Voir aussi : Viktor Orban profite du coronavirus pour s’adjuger les pleins pouvoirs

Notes:

  1. L’Alliance des jeunes de droite – Mouvement pour une meilleure Hongrie, communément appelé Jobbik (« le meilleur »), est un parti politique hongrois fondé en 2003. Présentant à ses débuts des racines historiques radicales et nationalistes, le parti était alors souvent considéré comme d’extrême droite et parfois qualifié de néo-nazi.
  2. Márki-Zay Péter (MZP), le président fondateur du Mouvement Hongrie de tous, parti libéral conservateur hongrois fondé le 21 avril 2013, était porté par une alliance inédite qui allait de la gauche à l’extrême droite.

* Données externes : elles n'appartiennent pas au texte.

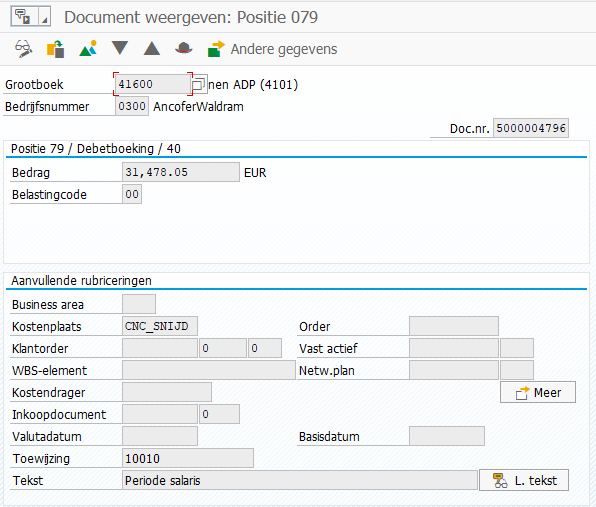Select the Kostenplaats field CNC_SNIJD
This screenshot has height=507, width=596.
point(160,326)

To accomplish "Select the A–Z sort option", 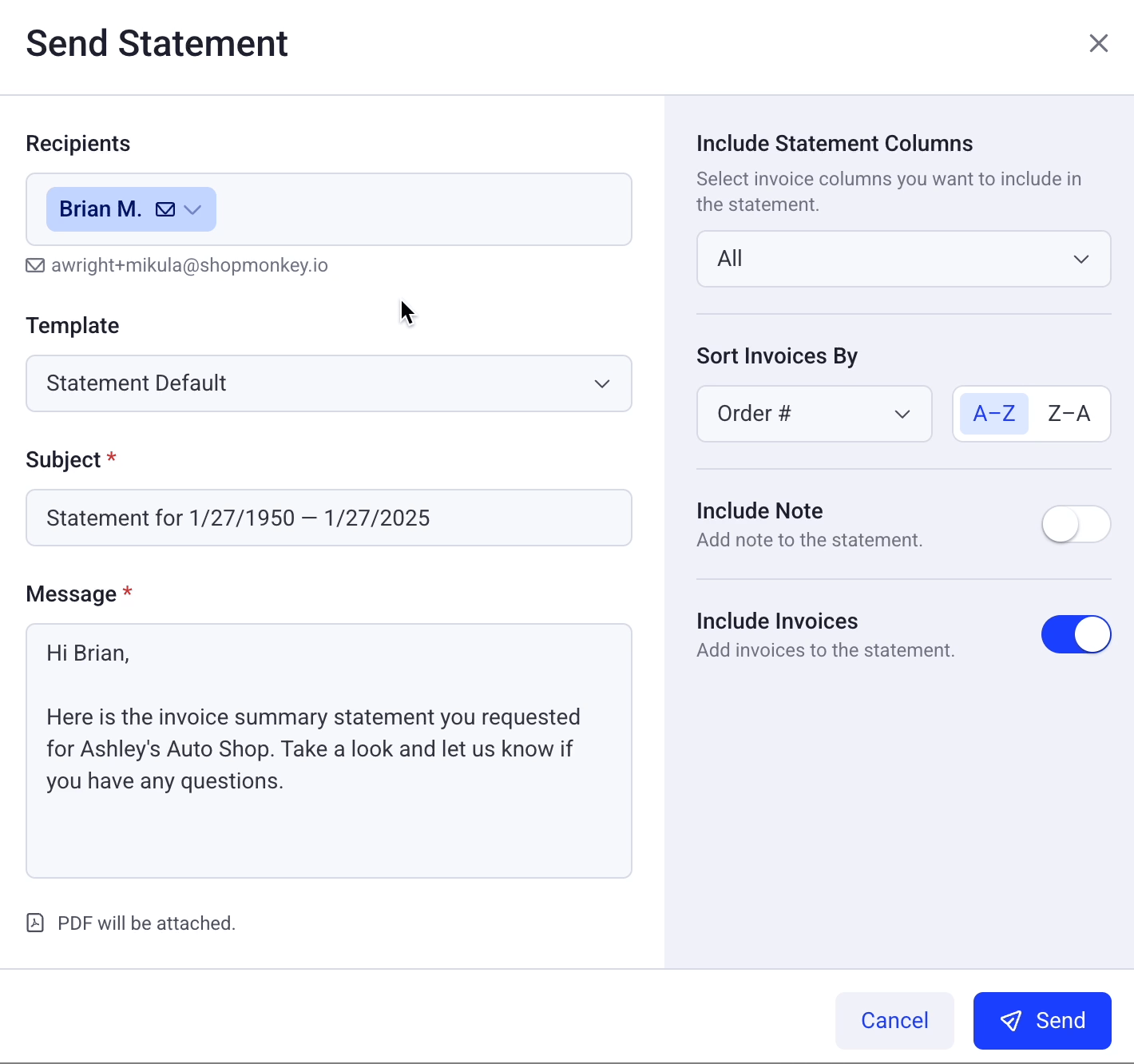I will (993, 413).
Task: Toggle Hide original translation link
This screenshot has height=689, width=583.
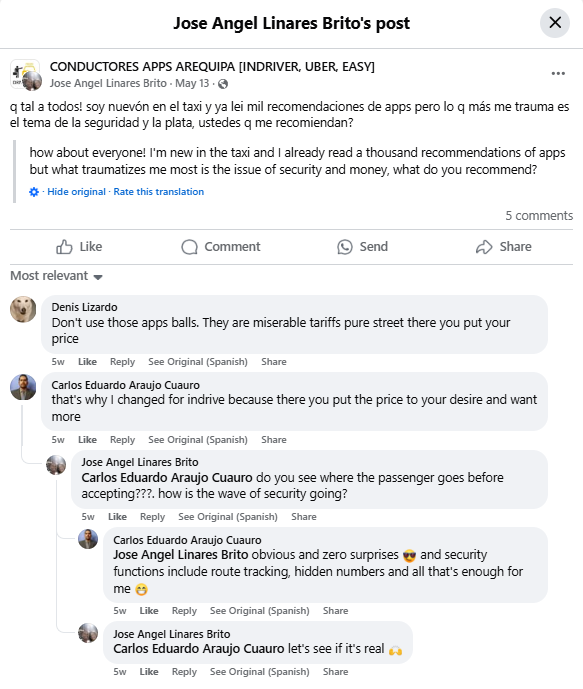Action: tap(76, 192)
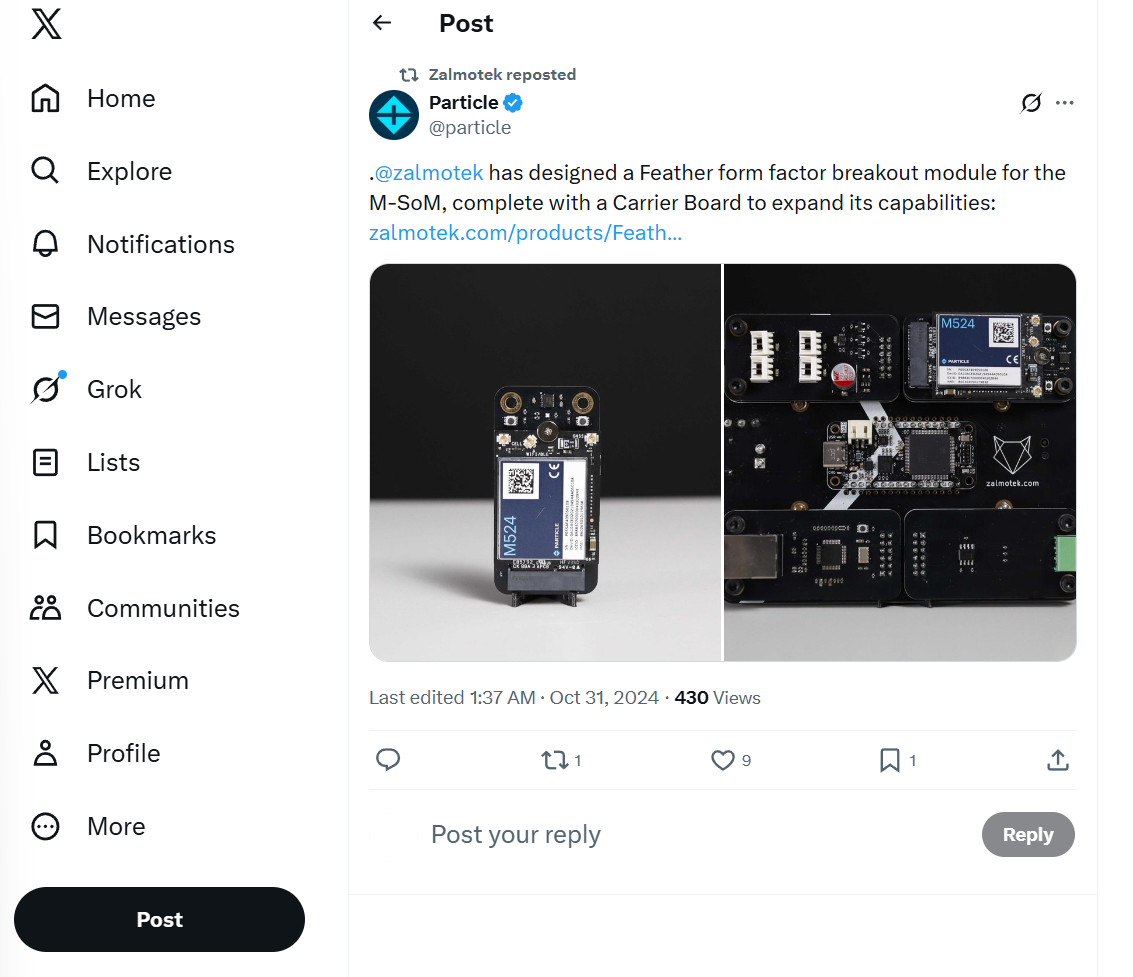The width and height of the screenshot is (1133, 977).
Task: Repost this Particle post
Action: click(553, 760)
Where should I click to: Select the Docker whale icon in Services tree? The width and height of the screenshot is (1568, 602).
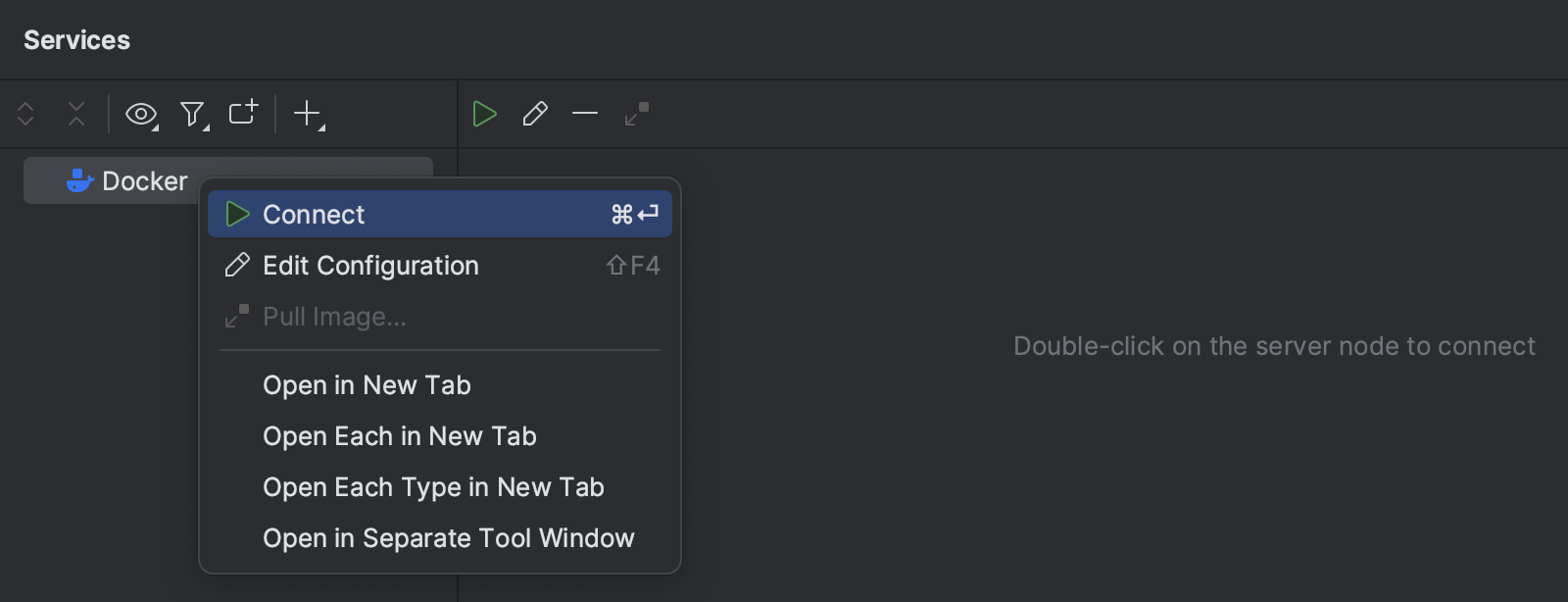point(78,180)
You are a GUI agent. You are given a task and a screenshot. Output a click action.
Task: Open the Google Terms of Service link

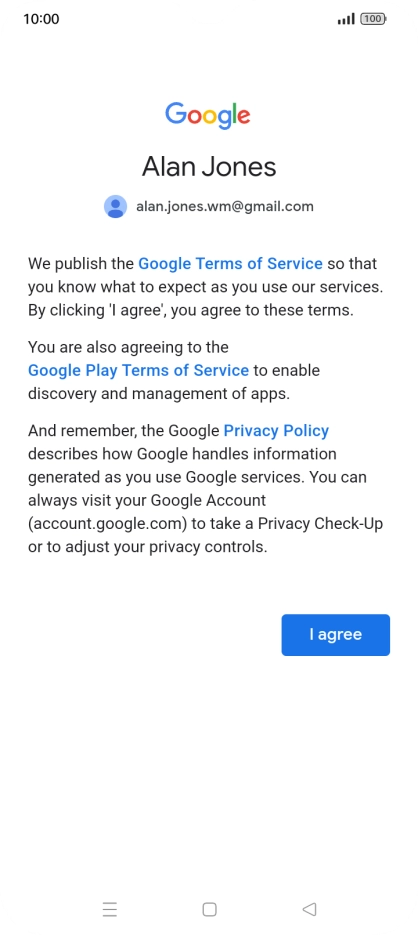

  3. Le Fidesz, de son nom complet Fidesz-Union civique hongroise, fondé en 1988 comme un mouvement de jeunesse opposé au parti unique et à la République populaire de Hongrie, se définissant lui-même comme « libéral, radical et alternatif », est progressivement devenu un parti national-conservateur et de droite populiste, membre du Parti populaire européen et de l’Union démocrate internationale.